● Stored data
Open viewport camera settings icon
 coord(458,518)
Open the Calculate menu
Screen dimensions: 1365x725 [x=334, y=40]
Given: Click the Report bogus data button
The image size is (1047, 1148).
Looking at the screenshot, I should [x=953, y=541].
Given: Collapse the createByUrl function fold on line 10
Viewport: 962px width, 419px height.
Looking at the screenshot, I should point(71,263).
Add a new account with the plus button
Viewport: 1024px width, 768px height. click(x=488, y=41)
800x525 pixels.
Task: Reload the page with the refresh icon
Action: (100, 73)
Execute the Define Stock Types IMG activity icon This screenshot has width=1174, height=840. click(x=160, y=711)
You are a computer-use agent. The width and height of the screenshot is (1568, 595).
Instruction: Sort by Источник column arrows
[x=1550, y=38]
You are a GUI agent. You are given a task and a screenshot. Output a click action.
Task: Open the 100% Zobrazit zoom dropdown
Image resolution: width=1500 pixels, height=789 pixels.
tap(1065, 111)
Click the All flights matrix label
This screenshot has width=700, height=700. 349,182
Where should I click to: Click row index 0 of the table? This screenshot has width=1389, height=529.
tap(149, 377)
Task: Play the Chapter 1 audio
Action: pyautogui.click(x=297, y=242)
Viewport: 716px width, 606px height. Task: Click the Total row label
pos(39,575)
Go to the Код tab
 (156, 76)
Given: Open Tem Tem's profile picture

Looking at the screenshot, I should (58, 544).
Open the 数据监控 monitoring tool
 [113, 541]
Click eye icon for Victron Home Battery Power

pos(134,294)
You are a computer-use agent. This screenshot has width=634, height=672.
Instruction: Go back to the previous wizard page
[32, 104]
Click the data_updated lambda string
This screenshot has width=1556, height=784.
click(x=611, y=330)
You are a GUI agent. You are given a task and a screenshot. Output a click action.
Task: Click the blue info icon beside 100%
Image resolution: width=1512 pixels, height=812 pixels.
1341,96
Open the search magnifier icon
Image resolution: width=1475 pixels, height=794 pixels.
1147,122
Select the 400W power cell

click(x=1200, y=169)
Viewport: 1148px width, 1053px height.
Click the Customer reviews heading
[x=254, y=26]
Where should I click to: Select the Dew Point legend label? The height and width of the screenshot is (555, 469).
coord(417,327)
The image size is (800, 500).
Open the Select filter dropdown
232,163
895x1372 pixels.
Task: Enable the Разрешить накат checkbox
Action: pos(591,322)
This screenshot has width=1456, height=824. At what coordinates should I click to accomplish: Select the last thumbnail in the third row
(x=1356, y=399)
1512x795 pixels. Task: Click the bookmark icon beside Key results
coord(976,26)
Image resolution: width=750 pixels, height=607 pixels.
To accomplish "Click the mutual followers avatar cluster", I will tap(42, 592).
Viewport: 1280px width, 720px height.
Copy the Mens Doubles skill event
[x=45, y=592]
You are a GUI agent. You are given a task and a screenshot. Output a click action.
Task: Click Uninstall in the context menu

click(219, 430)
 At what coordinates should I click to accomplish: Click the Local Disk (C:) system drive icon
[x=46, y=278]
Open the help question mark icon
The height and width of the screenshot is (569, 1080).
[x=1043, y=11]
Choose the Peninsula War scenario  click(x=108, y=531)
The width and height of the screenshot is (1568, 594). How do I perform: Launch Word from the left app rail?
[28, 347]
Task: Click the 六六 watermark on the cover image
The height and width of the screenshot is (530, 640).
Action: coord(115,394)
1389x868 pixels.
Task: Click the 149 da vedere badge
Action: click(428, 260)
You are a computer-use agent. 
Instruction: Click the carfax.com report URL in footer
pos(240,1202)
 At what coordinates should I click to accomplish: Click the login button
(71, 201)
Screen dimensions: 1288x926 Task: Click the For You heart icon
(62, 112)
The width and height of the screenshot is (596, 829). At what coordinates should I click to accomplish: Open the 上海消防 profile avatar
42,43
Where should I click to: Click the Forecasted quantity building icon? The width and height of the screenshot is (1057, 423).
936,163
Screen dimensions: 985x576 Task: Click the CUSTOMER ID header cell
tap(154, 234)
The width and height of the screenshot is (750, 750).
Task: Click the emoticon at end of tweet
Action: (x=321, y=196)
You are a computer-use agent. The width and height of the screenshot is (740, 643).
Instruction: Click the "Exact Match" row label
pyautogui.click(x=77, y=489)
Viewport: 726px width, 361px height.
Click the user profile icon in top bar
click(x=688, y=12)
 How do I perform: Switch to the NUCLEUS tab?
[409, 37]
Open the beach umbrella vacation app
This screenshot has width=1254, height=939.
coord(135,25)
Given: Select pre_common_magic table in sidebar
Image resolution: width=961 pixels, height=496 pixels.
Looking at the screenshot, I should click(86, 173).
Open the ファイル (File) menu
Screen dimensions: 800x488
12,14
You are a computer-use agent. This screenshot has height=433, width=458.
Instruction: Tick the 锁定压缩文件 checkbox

● THE TASK
The answer must consist of every line from the entries above that contains the string "computer".

● FINISHED TASK
You are a computer-use agent. The width and height of the screenshot is (1568, 595).
You are a computer-use agent. This screenshot has width=634, height=672.
You are a computer-use agent. 
You are a computer-use agent. The width and height of the screenshot is (740, 643).
You are a computer-use agent. This screenshot has height=433, width=458.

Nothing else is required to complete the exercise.